For some reason I was thinking a fan would be involved. I always see them in cold run screens. Does the condensation every creep along the tube to spot not insulated?
 
I dont understand your question? What tube? Water cooling tubes? I have never insulated those is that is what you are talking about...
 
The condensation will creep where ever there is air contacting a material which is at or below the dewpoint. So it's safe to assume anything that is in contact with whatever your coolant is, will at some point start getting condensation.

@ OCmusic, I think if you wanted to run for a half hour or so using a stock cooler and putting DIce on top, you could get away with minimal insulation and really get a quick feel for the subzero freedom. I wouldn't push it much longer than that time frame though. One important thing to remember, is that water is your only enemy. Ice, by nature, doesn't conduct electricity well at all. You can have a totally iced board and run (it will probably be buggy, but it'll run). But as soon as that ice melts, you're in for a world of hurt.

Ps. I have done something similar when I put DIce onto my ram sinks (which I'm sure a lot of people have done). No insulation used there, and I was alright).

IMG_20130126_162315.jpg
 
That's pretty much it, let it sit upside down overnight and it is generally fine. Add in a hair dryer and should be OK. Always worth double/triple checking. Especially if you leave your VRM heatsinks and such on as water likes to hide.
 
I agree with Janus 100%. I've only ever done a same-day startup with a wet board once, and that was after hitting that thing with a HOT hair dryer for a half hour. The board was almost too hot to touch when I was done, so I knew the water was evaporated.
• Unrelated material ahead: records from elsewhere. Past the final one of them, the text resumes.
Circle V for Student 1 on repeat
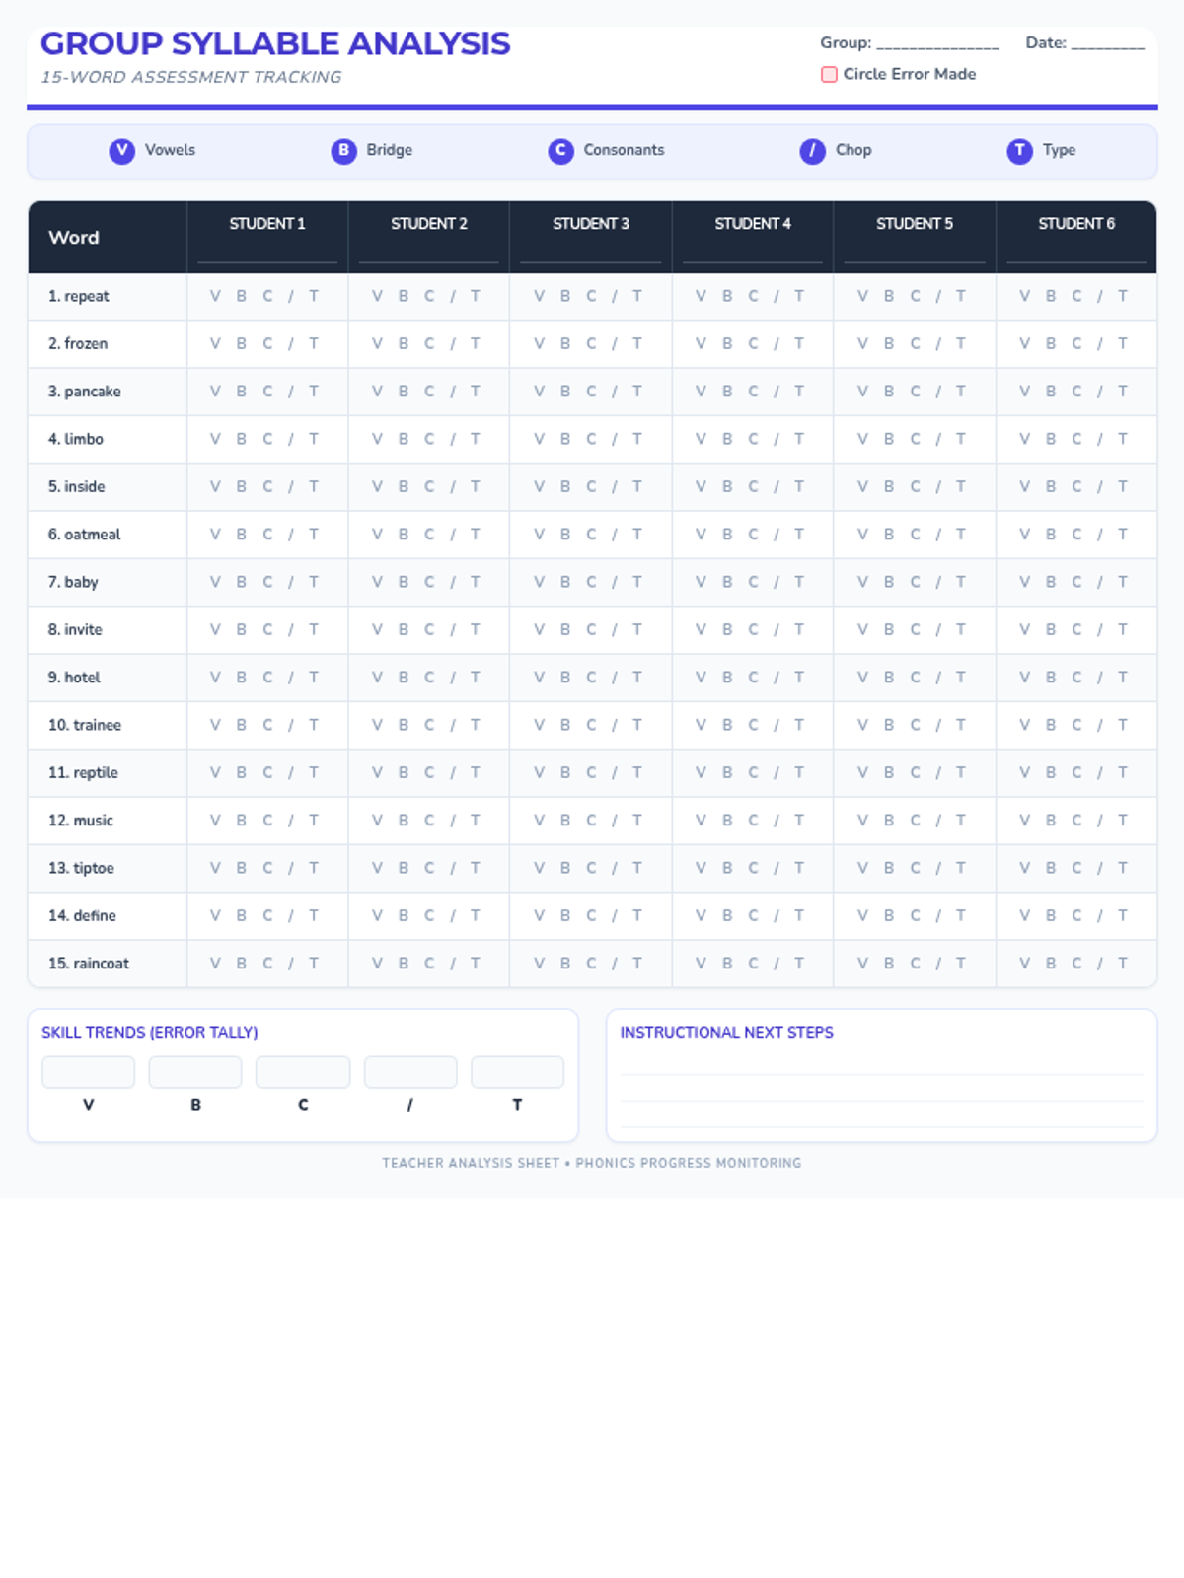 coord(215,296)
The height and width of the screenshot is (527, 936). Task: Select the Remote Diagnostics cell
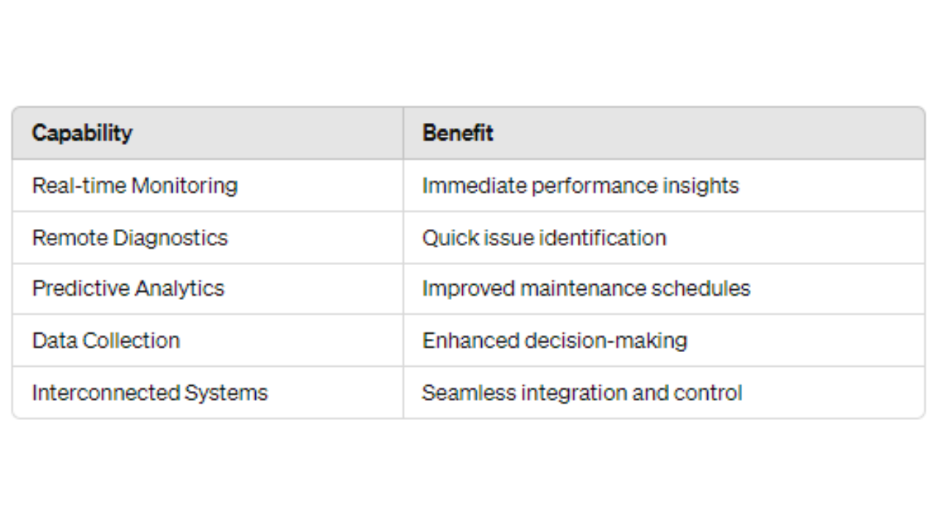click(x=208, y=238)
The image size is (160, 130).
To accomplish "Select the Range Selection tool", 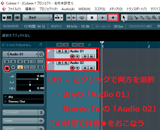I will pyautogui.click(x=130, y=18).
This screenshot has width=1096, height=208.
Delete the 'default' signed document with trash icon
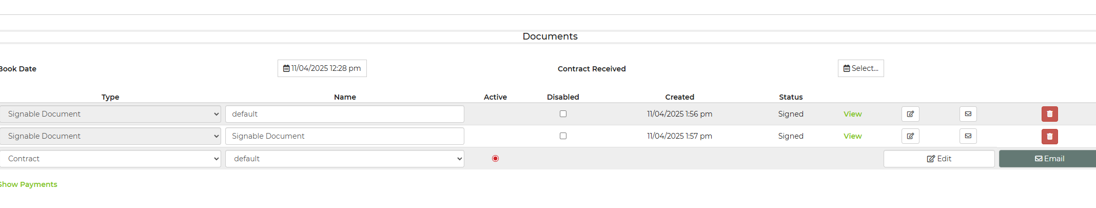tap(1049, 114)
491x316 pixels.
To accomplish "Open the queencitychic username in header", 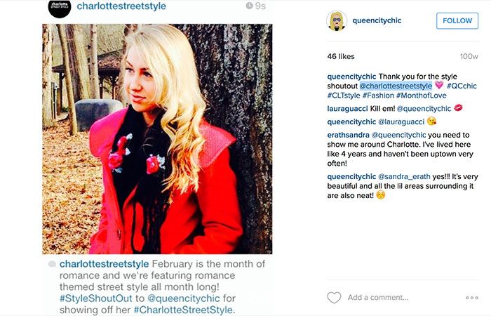I will point(377,20).

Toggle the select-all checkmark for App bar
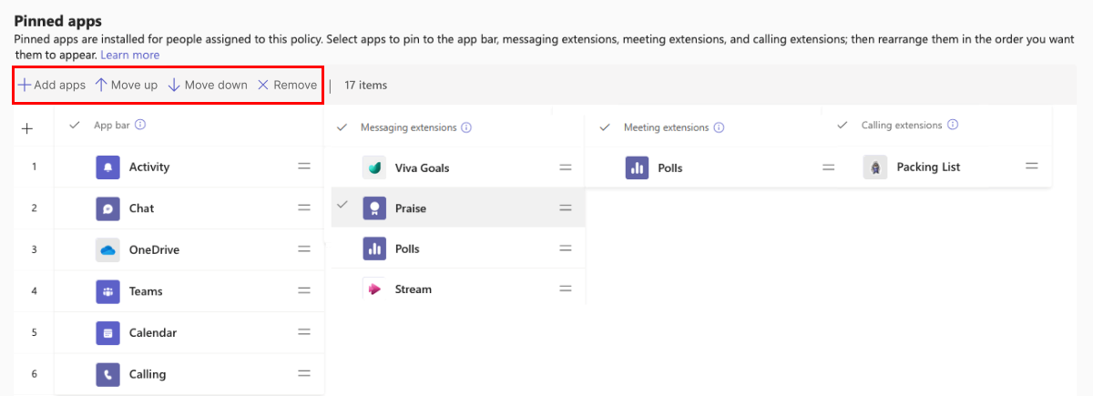(x=75, y=126)
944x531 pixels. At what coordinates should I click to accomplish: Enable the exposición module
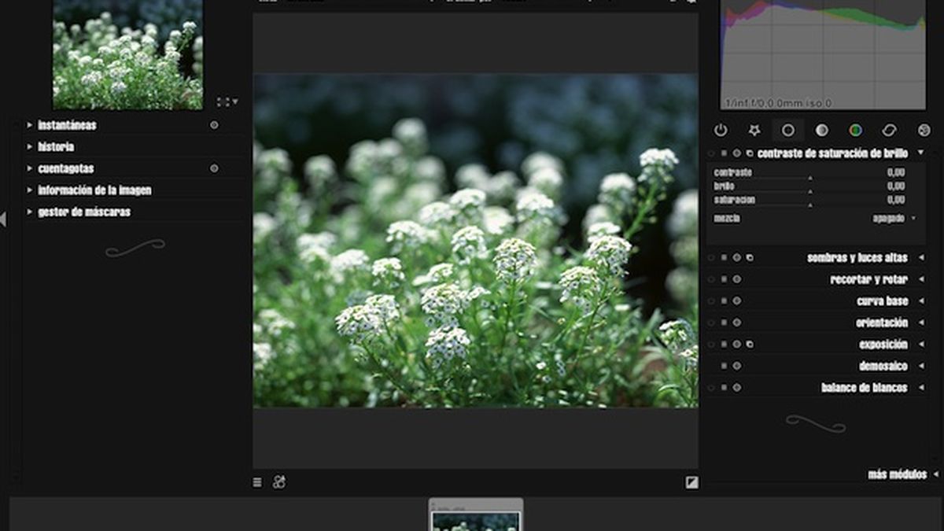coord(710,344)
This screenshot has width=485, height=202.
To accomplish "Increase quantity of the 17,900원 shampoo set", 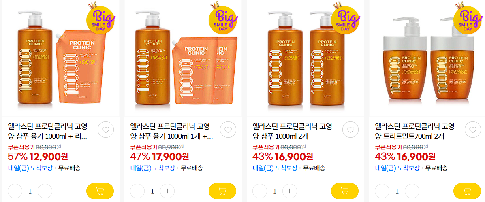I will (167, 191).
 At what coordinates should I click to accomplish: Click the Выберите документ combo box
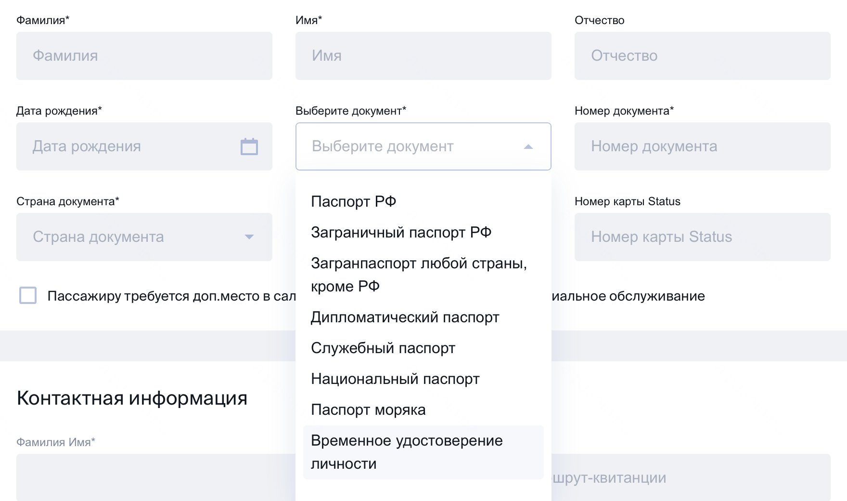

For clean up, I generally pull the put while it it still sub zero (if you wait for ambient temperatures, you'll have a big puddle). Once I pull the pot, I pull all insulation off except for eraser (if I used it), and then I put all the iced up hardware into a sink to dry off over night.
 
With Chance on this - to get a taste you could drop some DICE on a heatsink for a slight advantage. Preferably one without heatpipes, but even if it had heatpipes, just be mindful not to freeze it (I've frozen heatpipes benching outside in the winter, then temps skyrocket).
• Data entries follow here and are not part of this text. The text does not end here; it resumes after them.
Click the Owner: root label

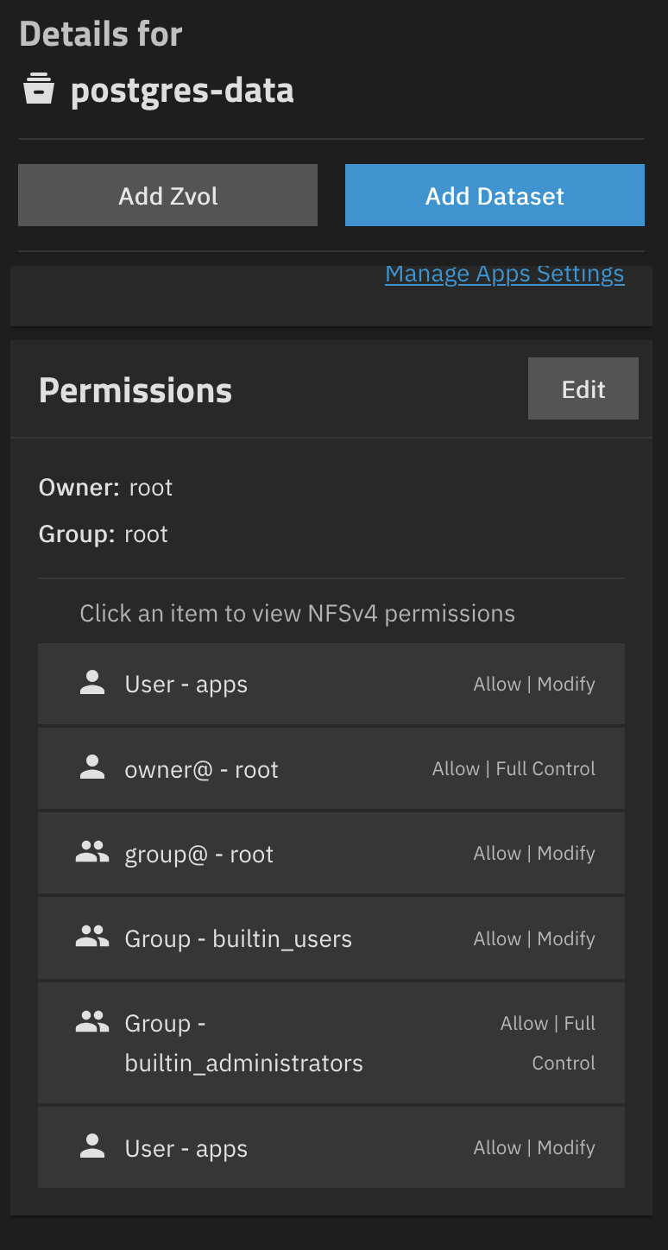(105, 488)
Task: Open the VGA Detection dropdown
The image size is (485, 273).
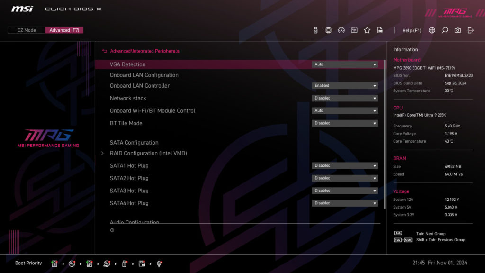Action: [x=344, y=64]
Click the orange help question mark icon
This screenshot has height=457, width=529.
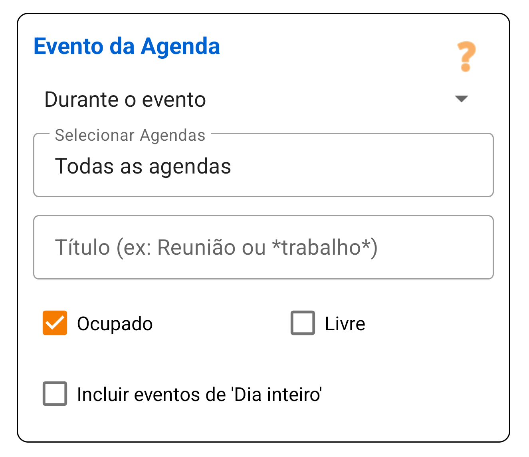(x=466, y=56)
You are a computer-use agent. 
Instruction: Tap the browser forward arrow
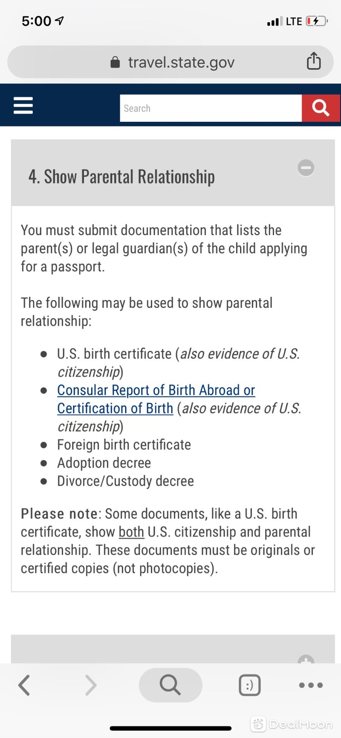pos(91,685)
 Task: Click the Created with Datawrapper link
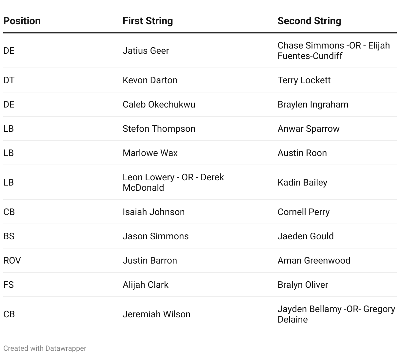pyautogui.click(x=45, y=348)

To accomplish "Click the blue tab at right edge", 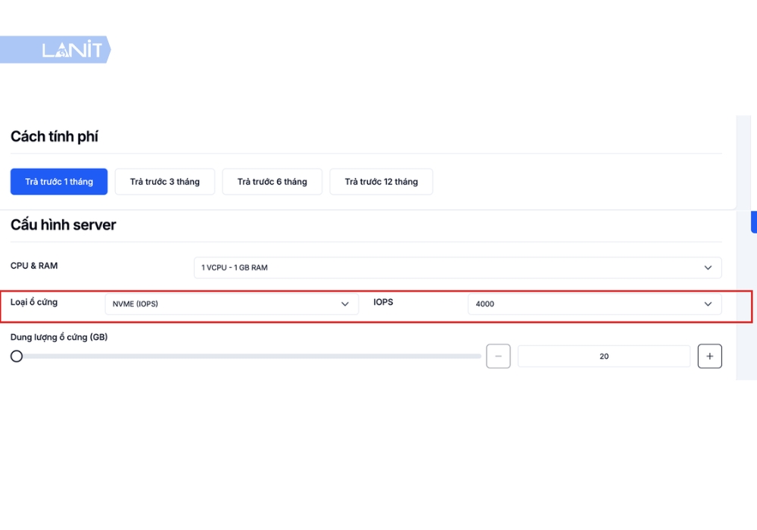I will 754,222.
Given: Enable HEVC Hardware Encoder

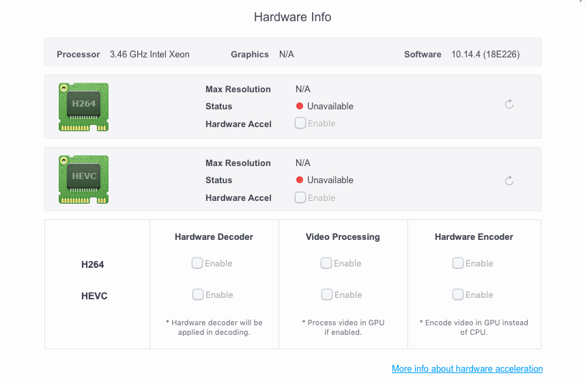Looking at the screenshot, I should pos(458,295).
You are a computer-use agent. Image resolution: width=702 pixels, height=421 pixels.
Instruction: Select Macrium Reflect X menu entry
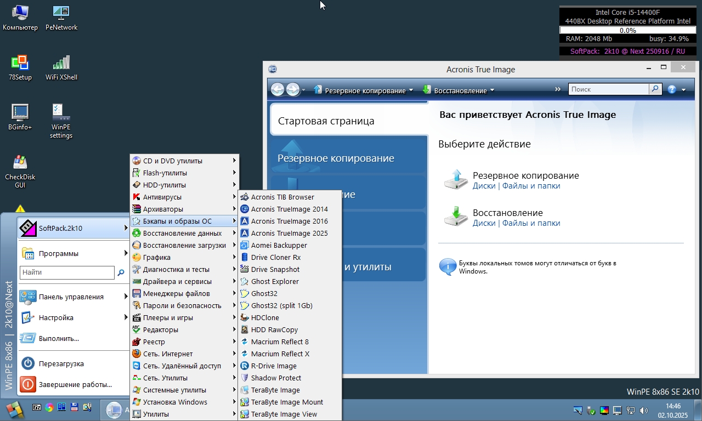point(280,354)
But if you get a cheap pot, you'll probably be hooked. Overclocking on sub-ambient is wild - its an exciting feeling seeing the clocks go up so easily and cranking the voltage.

I'll be doing a stream soon. I am hoping to get a small fill tomorrow (50 liters), and I may be running/streaming tomorrow night. AMD - 960T, unlocked to 5 or 6 cores, focused just on running wprime32 or wprime1024.

The stream would likely start at 9PM EST, and may go for an hour or two - not much longer as I don't have much to get done. Would be a good session to watch though, as I can bench Phenom II's in my sleep, so I should be able to keep up with the stream chat well.

I'll post to verify if I get the fill, and if I get it, I will post the streaming link here.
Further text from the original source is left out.